- YOUR TASK -
Reproduce the portion of the seminar announcement that runs from "Currently a Senior" up to and including "precision in living cells.", keeping every word unchanged.

Events
Date 07 Jan 2026
Time 11:45 am - 12:45 pm (HKT)
Venue Lecture Theatre P2, Chong Yuet Ming Physics Building
Speaker Dr. Gihoon Lee
Institution Johnson & Johnson Innovative Medicine
Self Photos / Files - Dr. Gihoon Lee Seminar Poster
 
Title:
Decoding and Reprogramming Cellular Signaling with Chemical Biology
 
Schedule:
Date: 7th January, 2026 (Wednesday)
Time: 11:45 am - 12:45 pm (HKT)
 
Venue: Lecture Theatre P2, Chong Yuet Ming Physics Building
 
Speaker:
Dr. Gihoon Lee
 
Johnson & Johnson Innovative Medicine
 
Biography
Dr. Gihoon Lee is a chemical biologist and molecular designer whose research integrates protein engineering, chemoproteomics, and synthetic biology to decode the molecular logic of human disease.
 
He earned his Ph.D. in Chemistry from the University of Chicago, where he developed novel chemoproteomic technologies, including a light-activated proximity-labeling platform, and discovered how glucose metabolism chemically regulates the oxidative stress sensor NRF2 via the reactive metabolite methylglyoxal, which induces a post-translational modification of KEAP1. As a Postdoctoral Research Associate at Princeton University, Dr. Lee created the CAGE system for time-controlled reactivation of proteins in living cells. This platform enables precise dissection of oncogenic signaling driven by fusion kinases, including in fibrolamellar hepatocellular carcinoma.
 
Currently a Senior Scientist at Johnson & Johnson Innovative Medicine, he applies his expertise to CHO cell engineering for improved biologics production. His long-term goal is to lead an academic program advancing chemical biology technologies to map and manipulate dynamic cellular signaling for therapeutic discovery.
 
Abstract
My research program aims to understand and control the dynamic molecular signaling networks that drive human diseases such as cancer. These events are transient and spatially confined, posing major challenges for identifying chemical points of intervention. To address this, I develop chemoproteomic and protein engineering technologies that apply molecular design principles to monitor and reprogram protein activity with temporal precision in living cells.
 
This seminar will first highlight my doctoral research at the University of Chicago, where I used quantitative proteomics to reveal how glycolytic metabolism regulates the NRF2 oxidative stress response. I discovered that inhibition of the glycolytic enzyme PGK1 leads to accumulation of the reactive metabolite methylglyoxal, which forms a novel, site-selective covalent crosslink (methylimidazole linkage between cysteine and arginine) on the sensor protein KEAP1. This chemical modification drives KEAP1 dimerization and activates NRF2 signaling. These findings (Nature, 2018) uncovered a new mechanism of metabolite-driven protein regulation and identified the glycolysis/NRF2 axis as a potential therapeutic target.

- DATA LISTING -
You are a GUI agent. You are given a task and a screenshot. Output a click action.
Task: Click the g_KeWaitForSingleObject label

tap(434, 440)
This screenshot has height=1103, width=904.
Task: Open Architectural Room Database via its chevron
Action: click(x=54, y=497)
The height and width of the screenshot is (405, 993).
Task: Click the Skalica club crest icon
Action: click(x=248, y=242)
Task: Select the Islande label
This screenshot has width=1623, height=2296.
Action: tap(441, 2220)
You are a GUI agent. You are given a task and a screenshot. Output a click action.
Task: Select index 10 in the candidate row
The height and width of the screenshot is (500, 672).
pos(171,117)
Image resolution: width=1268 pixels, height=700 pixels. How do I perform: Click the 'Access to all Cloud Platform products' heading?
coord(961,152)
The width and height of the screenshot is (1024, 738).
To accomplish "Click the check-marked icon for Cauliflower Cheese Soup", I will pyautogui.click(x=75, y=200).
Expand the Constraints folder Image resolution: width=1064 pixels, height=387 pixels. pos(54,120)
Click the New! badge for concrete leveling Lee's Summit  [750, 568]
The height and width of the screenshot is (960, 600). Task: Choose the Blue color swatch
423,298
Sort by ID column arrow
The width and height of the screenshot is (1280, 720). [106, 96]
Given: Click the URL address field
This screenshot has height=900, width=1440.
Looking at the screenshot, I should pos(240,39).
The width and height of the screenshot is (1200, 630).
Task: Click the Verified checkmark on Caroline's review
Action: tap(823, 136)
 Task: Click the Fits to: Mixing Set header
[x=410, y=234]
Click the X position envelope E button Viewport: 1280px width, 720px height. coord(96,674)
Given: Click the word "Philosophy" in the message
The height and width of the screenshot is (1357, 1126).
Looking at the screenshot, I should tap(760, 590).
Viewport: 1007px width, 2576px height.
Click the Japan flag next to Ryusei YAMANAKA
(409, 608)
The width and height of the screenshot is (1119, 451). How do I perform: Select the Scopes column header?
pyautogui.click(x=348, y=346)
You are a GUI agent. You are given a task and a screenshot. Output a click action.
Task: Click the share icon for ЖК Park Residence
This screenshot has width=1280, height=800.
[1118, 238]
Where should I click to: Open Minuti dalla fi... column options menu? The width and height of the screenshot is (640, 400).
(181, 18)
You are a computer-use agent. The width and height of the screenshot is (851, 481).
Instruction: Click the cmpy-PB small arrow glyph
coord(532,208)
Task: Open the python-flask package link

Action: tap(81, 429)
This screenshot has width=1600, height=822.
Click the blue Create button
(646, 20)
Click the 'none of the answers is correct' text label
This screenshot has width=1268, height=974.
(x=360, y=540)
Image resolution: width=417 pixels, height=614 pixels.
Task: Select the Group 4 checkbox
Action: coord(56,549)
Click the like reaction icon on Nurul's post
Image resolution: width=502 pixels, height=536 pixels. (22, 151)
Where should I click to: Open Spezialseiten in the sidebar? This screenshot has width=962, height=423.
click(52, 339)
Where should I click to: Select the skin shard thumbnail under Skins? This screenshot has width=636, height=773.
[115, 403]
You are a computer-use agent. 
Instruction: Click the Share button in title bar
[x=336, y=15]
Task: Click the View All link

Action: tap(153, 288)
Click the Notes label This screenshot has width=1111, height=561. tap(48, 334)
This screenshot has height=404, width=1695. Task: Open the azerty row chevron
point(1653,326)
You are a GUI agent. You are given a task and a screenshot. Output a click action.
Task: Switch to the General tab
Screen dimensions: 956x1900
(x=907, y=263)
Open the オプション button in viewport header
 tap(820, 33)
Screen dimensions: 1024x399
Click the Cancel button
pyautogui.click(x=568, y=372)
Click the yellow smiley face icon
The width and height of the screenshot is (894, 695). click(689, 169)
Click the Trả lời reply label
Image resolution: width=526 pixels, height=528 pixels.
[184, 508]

- ANSWER SPACE -
Currently a Senior Scientist at Johnson & Johnson Innovative Medicine, he applies his expertise to CHO cell engineering for improved biologics production. His long-term goal is to lead an academic program advancing chemical biology technologies to map and manipulate dynamic cellular signaling for therapeutic discovery.
 
Abstract
My research program aims to understand and control the dynamic molecular signaling networks that drive human diseases such as cancer. These events are transient and spatially confined, posing major challenges for identifying chemical points of intervention. To address this, I develop chemoproteomic and protein engineering technologies that apply molecular design principles to monitor and reprogram protein activity with temporal precision in living cells.